Enfekte olanların sayısının 115.000 ila 120.000 arasında değiştiğini söylüyor. Ona göre özellikle Tip 1 diyabetlilerin tedavisi konusunda sağlık modelinin değişmesi gerekiyor çünkü Avrupa'da her Tip 1 diyabetliye yönelik sensör bulunmayan tek ülkeyiz.

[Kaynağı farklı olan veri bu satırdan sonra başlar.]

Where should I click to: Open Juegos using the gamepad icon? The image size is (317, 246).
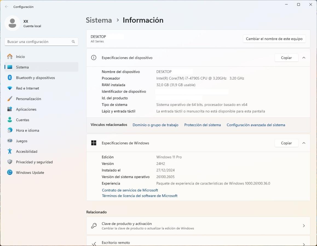coord(10,141)
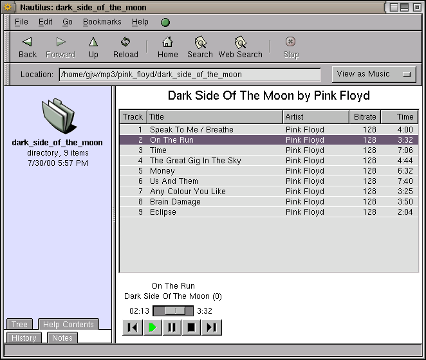Reload the current folder view
This screenshot has width=426, height=360.
(125, 42)
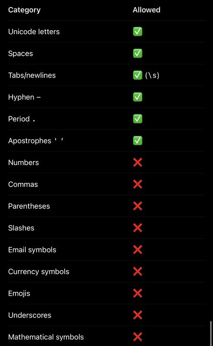This screenshot has width=213, height=346.
Task: Click the red X in Parentheses row
Action: coord(137,206)
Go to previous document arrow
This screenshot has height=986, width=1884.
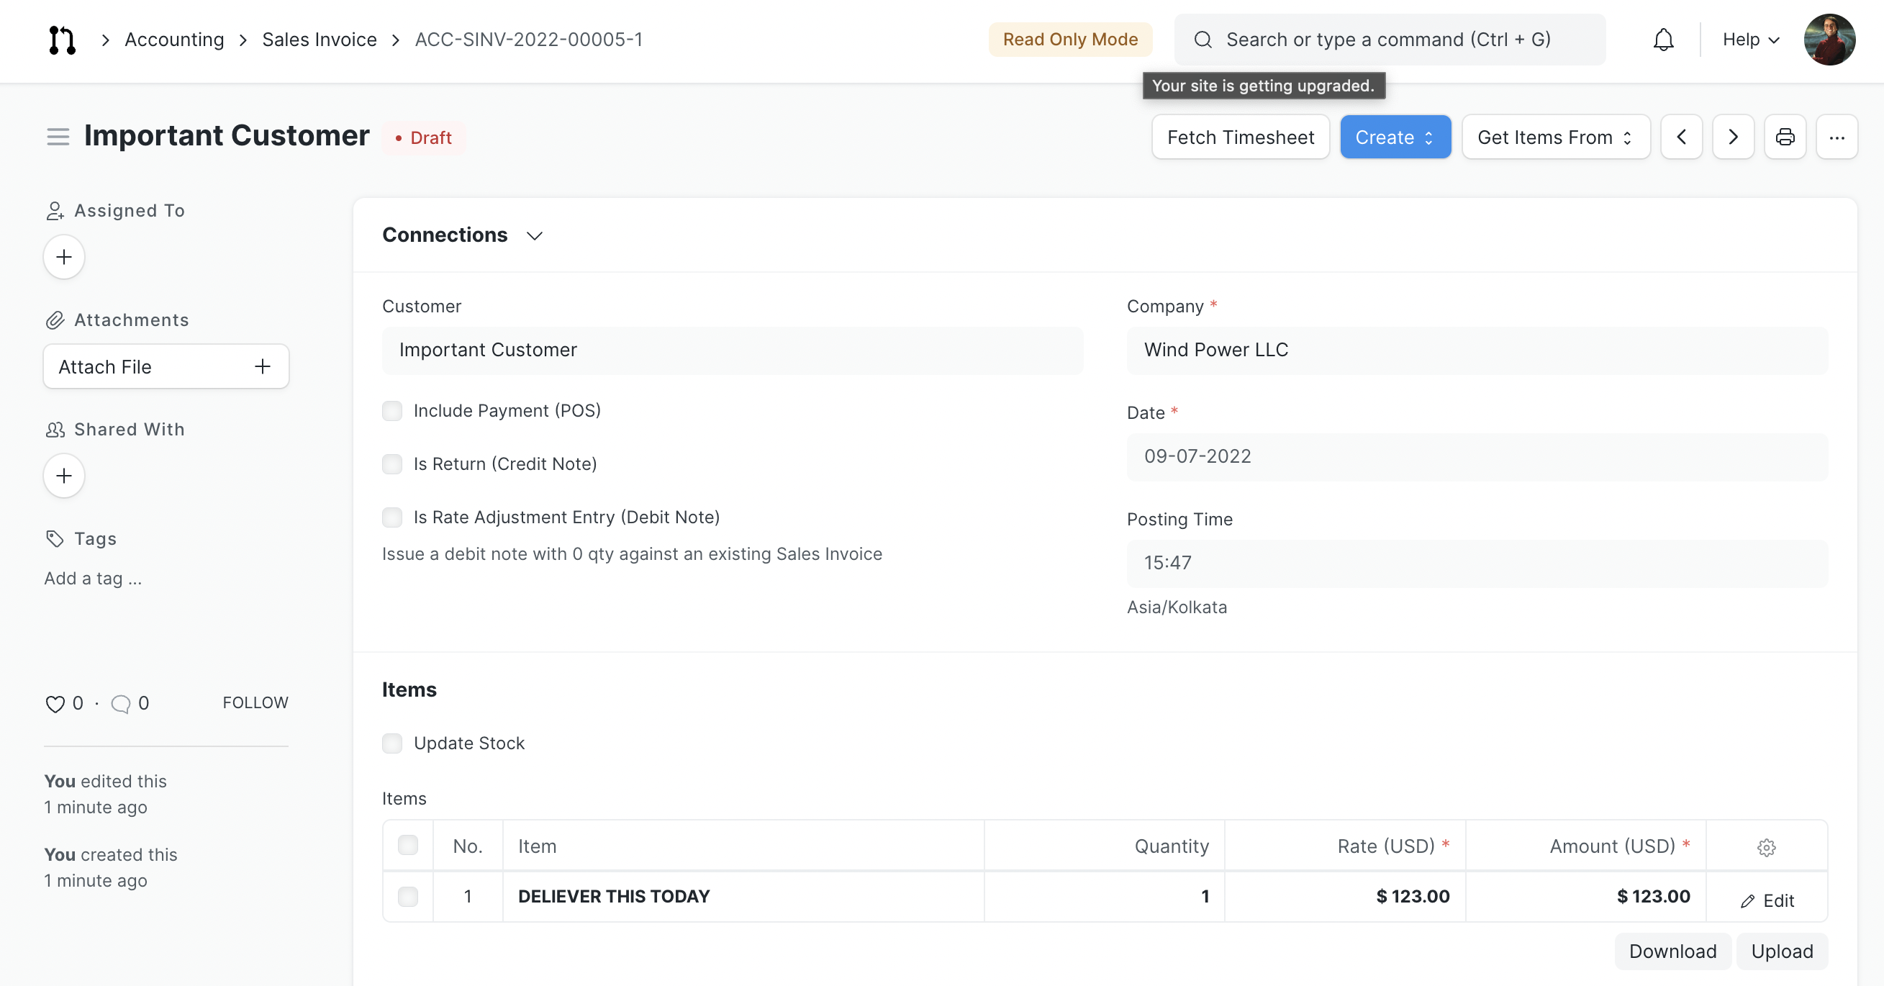point(1681,137)
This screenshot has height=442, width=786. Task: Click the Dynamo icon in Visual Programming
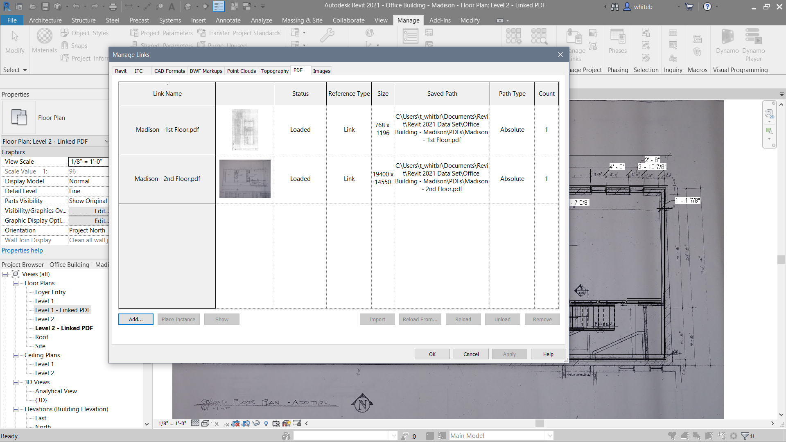point(727,36)
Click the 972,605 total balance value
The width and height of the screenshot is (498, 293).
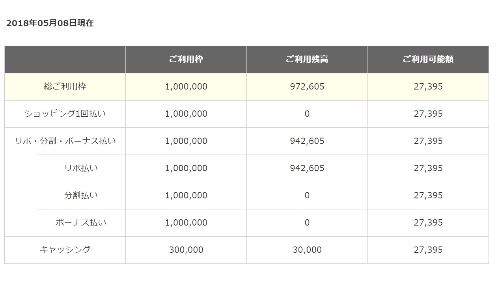tap(307, 87)
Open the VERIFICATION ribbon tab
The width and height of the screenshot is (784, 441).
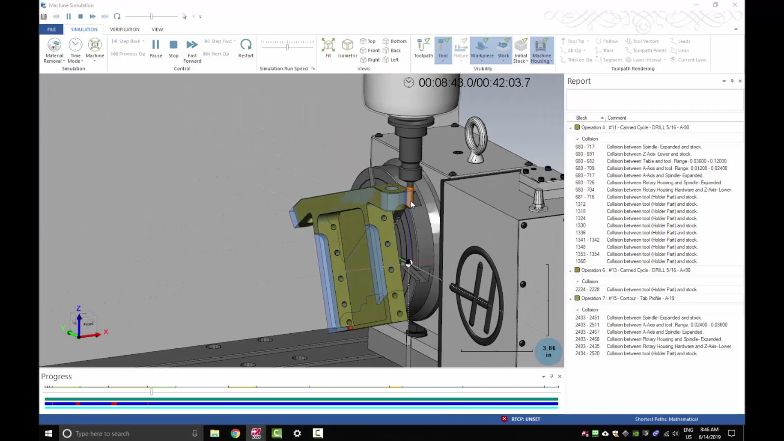(x=125, y=29)
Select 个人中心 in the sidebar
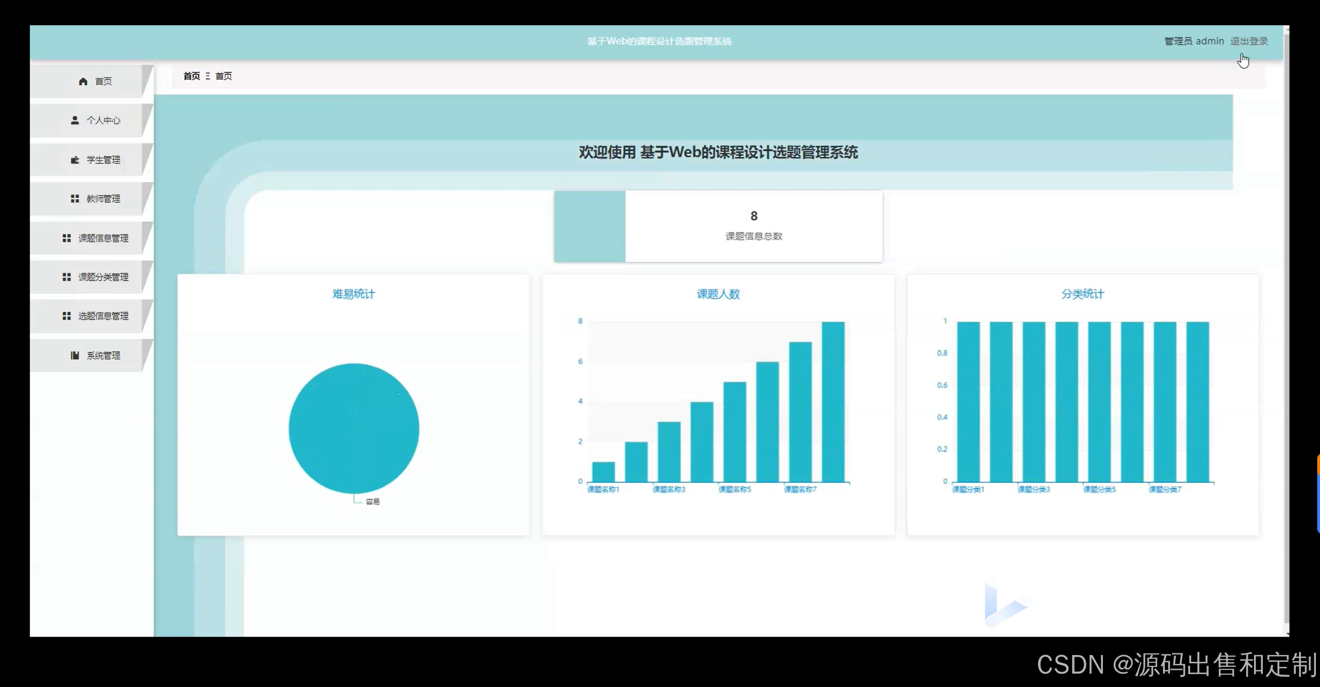Screen dimensions: 1320x687 [103, 120]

– Başvuru yapan diyabetik çocuklar sensör aldı ancak kalitesinden şikayetçi oldular. Sensörler kısa ömürlüdür, çabuk yanarlar, uzun süre sensörleri yoktur bu yüzden kendilerine özel olanları almak zorunda kalırlar. Velev, bu nedenle 7 veya 14 gün dayanmak yerine çabuk yıprandıklarını söylüyor.
Temmuz ayında açıklanan yeni 700 sensörü beklediklerini söylüyor. Pozitif listede diyabet komplikasyonlarını önleyen hiçbir ilacın bulunmadığını açıklıyor. Bunları ülkede satın alabilirsiniz, ancak çok pahalıdırlar. Bakanlık bunları çok az sayıda hastaya ayırıyor.
- Üç yıl öncesine kadar antidiyabetik tedavi gören yeterli sayıda hastamız vardı. Şimdi bu sayı çok küçük, pek çok komplikasyon var. İlaçların satın alınması gerekiyor ve maalesef bazen komşu ülkelerden de almak zorunda kalıyoruz çünkü ülkemizde çok pahalılar. Burada bir ilaç 45 avro ise komşu ülkelerde 25 avro. Velev aynı kutu, aynı üreticiler, aynı beyan diyor.
Ülkede 3.200 bin 1 tip 200 diyabet hastası bulunduğunu, elimizde ise sadece 3.000 pompanın bulunduğunu anlatıyor. 1 kişi pompada değil ve Tip-XNUMX'dir.
- Bu ülkede diyabetle yaşamak kesinlikle çok zor ve standartlar da buna izin vermiyor, standartların düşüklüğü nedeniyle öncelikle hayatlar kaybediliyor veya komplikasyonlar yayılıyor. Diyabetli insanlar fakirdir. Birlik'te retinopatili, gelişmesini önlemek için ilaç kullanmak zorunda kalan vakalarımız var. Yaklaşık 200 euro artı ödüyorlar. Bosna ile paralellik kuracağım. Buraya ne kadar tip 1 diyabet hastası geliyorsa, Bosna'da da tip 2 diyabet hastası alıyorlar. Ayrıca sensörleri de var, diyor Velev.
Bu yıl diyabet hastalarına yönelik en önemli üç soruyu açtıklarını anlatıyor. Bugün hastaların esenliğini, zamanında tedavi olanağını, zamanında muayeneleri, zamanında kontrol muayenelerini ve bu kontrol muayenelerinin nihayet tam olarak yani birinci tip hasta için, özellikle ikinci tip hasta için yapılmasını talep ediyorlar. Halihazırda bir komplikasyonu olanlarda, tek muayenede komplikasyonun da takibi yapılıyor.